- _Goal of the exercise_: A complete response lists each line of the data below that includes the word "agent".
***** Record extracts *****
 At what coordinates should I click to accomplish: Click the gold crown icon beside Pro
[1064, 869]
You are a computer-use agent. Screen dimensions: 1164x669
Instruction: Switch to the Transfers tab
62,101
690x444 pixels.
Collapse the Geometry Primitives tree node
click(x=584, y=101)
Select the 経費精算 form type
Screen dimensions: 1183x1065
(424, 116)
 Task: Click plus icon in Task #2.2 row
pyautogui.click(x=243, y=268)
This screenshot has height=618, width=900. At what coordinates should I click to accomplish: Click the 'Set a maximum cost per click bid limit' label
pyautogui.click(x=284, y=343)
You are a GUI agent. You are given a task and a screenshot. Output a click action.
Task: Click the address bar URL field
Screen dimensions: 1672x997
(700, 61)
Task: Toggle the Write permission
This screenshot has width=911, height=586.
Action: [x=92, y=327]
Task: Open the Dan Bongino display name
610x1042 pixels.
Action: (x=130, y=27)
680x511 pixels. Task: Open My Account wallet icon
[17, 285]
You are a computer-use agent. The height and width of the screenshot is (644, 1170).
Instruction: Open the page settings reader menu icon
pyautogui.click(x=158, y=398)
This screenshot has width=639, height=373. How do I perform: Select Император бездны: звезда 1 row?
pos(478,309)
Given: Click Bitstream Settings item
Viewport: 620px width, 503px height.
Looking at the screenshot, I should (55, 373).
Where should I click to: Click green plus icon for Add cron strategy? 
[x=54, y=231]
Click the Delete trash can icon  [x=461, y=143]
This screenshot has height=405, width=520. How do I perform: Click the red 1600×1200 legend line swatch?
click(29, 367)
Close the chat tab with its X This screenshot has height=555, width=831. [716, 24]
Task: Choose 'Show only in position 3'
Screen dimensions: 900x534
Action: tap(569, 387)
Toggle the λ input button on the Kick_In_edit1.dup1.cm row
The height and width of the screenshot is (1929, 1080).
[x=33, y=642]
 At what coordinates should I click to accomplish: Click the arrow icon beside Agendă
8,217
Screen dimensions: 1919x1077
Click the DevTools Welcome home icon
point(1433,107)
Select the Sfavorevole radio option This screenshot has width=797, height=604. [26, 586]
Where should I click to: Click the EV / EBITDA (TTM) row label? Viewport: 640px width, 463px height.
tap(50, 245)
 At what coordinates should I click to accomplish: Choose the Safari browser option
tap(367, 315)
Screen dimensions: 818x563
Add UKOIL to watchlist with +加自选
*****
- _Answer to this exercise_:
You are a computer-use agent. Screen dimensions: 1164x669
You are a GUI agent. You are given a task and a screenshot. Output a click action.
You are a computer-use agent. The height and width of the screenshot is (644, 1170).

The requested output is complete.